Necesitaba contar con la velocidad de su automóvil.
Newman se dirigió hacia la carretera que conducía al pueblo. Tenía que atravesar Edenbridge para llegar a Marsh Green y, puesto que la ciudad se hallaba a escasa distancia del pueblo, yo sabía que no tardaría en presentarse el momento de atacarlo. Desde Edenbridge había un largo tramo recto hasta llegar a un desvío a la izquierda que conducía a Hartfield, y luego enfilaría un camino más estrecho, a la derecha, que conducía a Marsh Green. La mayoría de los conductores aceleraban en el tramo recto hasta llegar a la curva, y supuse que Newman haría lo mismo, puesto que a aquellas horas de la noche la carretera estaría desierta. Entonces entraría en acción, aunque significara matarme. A fin de cuentas, no tenía nada que perder.

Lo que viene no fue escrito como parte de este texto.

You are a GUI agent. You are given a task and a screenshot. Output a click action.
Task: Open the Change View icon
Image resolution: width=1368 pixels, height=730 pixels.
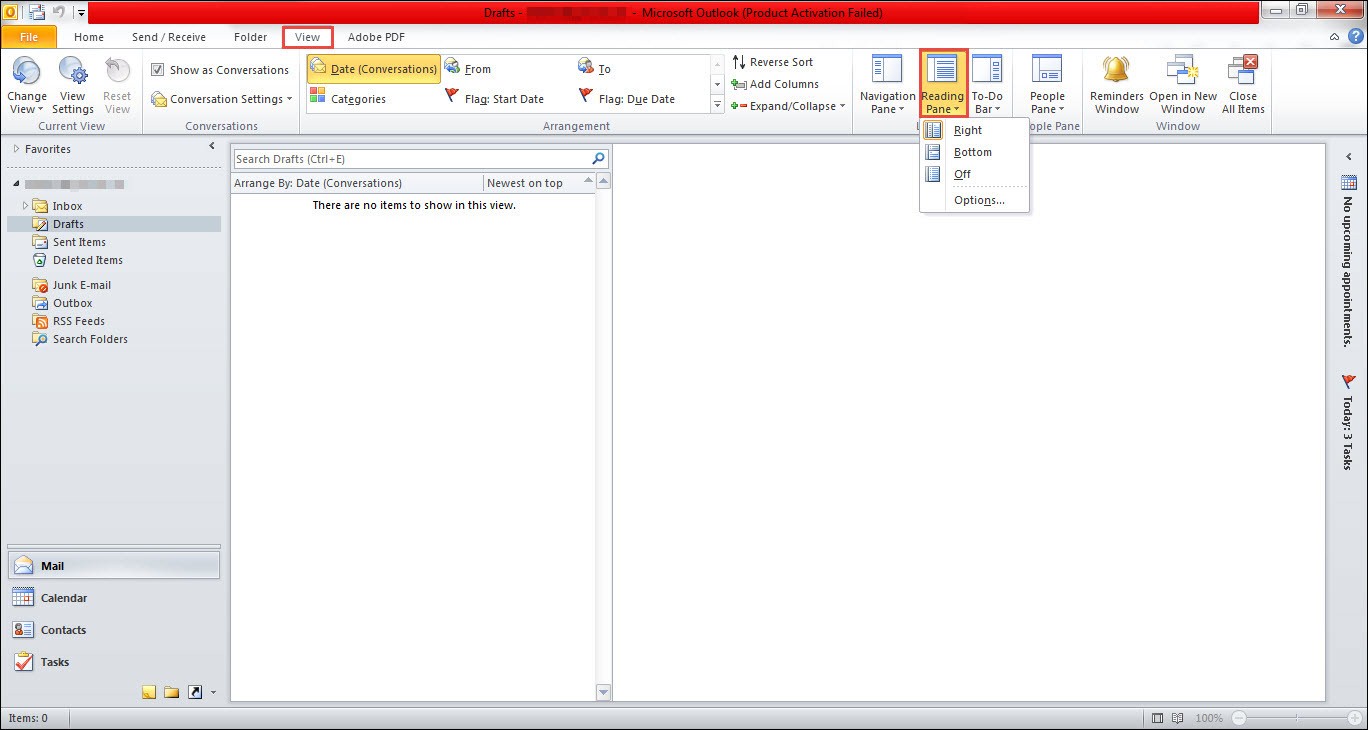[x=27, y=72]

Al pensar en lo que ese canalla había hecho conmigo, sentí que me bullía la sangre. Del fondo de mi garganta brotó un gruñido sofocado que fue ascendiendo lentamente, como un torrente de lava, hasta que al fin estalló en un grito de odio y violencia.

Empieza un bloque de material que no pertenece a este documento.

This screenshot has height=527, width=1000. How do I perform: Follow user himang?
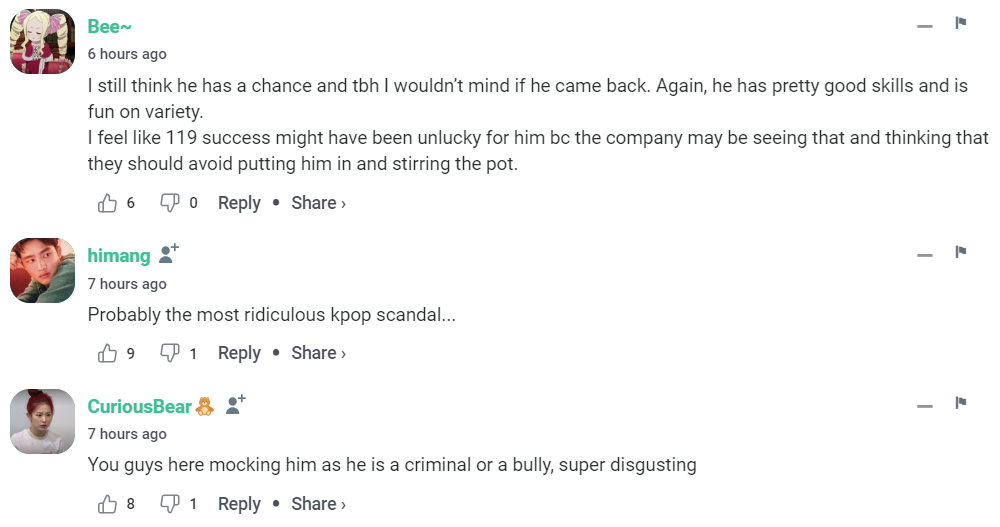169,254
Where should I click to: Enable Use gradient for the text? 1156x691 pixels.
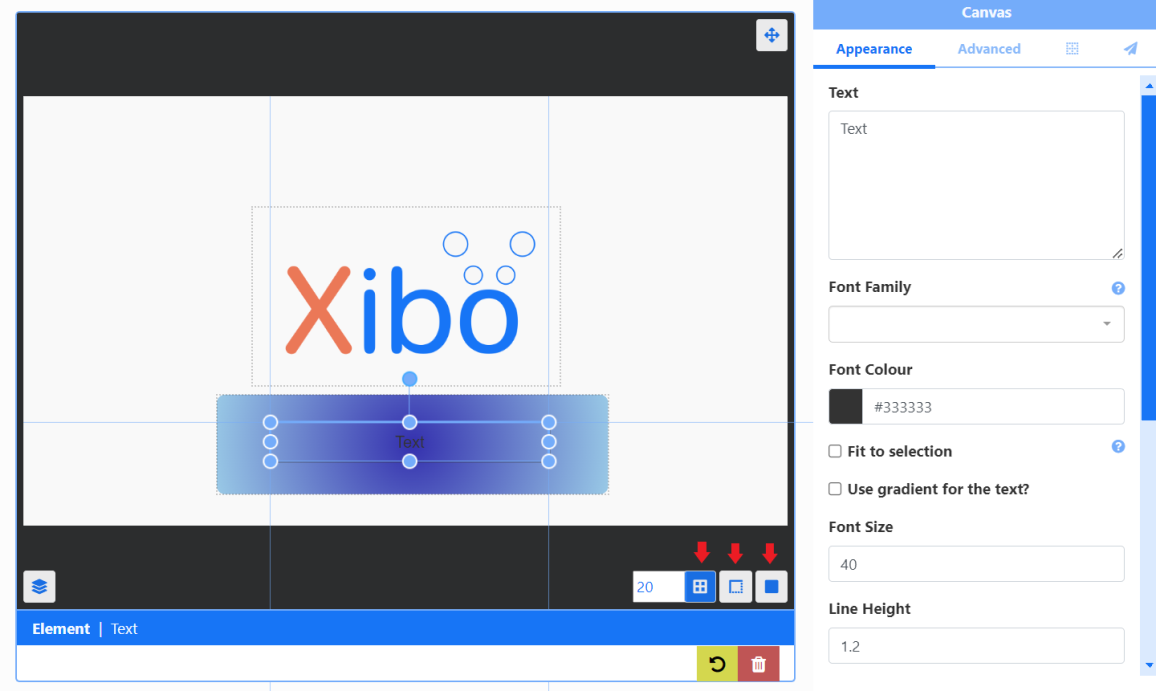coord(835,489)
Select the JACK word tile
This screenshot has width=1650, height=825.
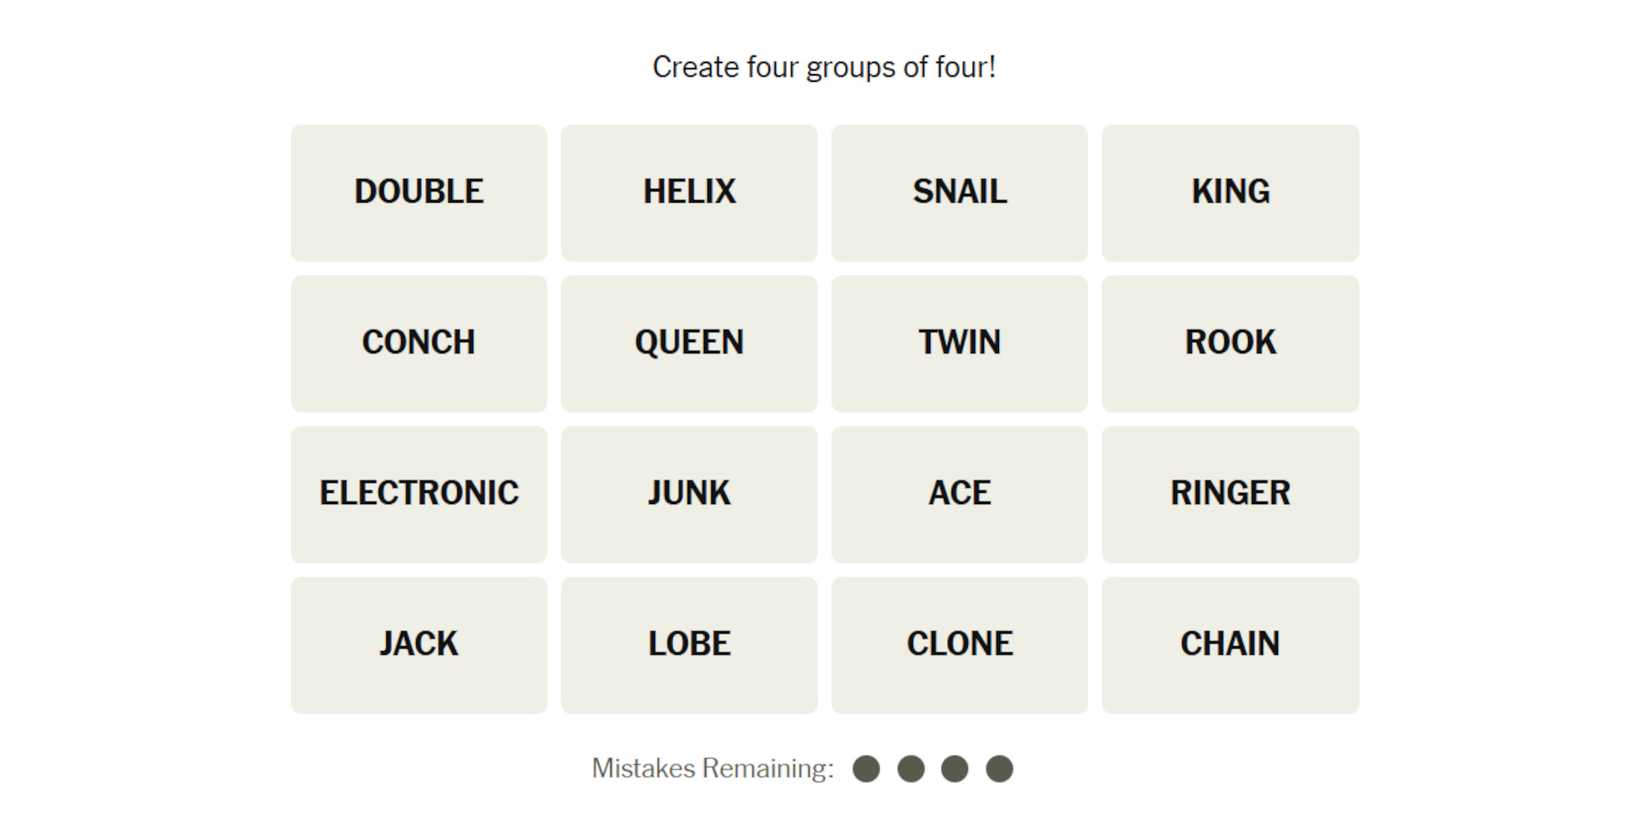419,645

Newman se giró y vi el temor dibujado en su rostro mientras me miraba con los ojos desorbitados, olvidándose de retirar el pie del acelerador. El coche se precipitó hacia delante y vi la curva unos segundos antes de que me abalanzara sobre él.
Newman se inclinó hacia delante, tratando de protegerse, pero me arrojé sobre él y casi le arranqué la oreja de un mordisco. Newman gritó, yo también grité, el coche comenzó a dar bandazos y se salió de la carretera.
Salí despedido a través del parabrisas, me deslicé por el capó y caí al suelo frente a los faros, envuelto en un resplandor blanco y cegador. Durante una fracción de segundo que a mí me pareció una eternidad, me sentí flotar en un útero incandescente, hasta que el dolor me hizo perder el conocimiento y me sumí en la oscuridad.
Más tarde recordé todo cuanto había sucedido y comprendí que estaba equivocado.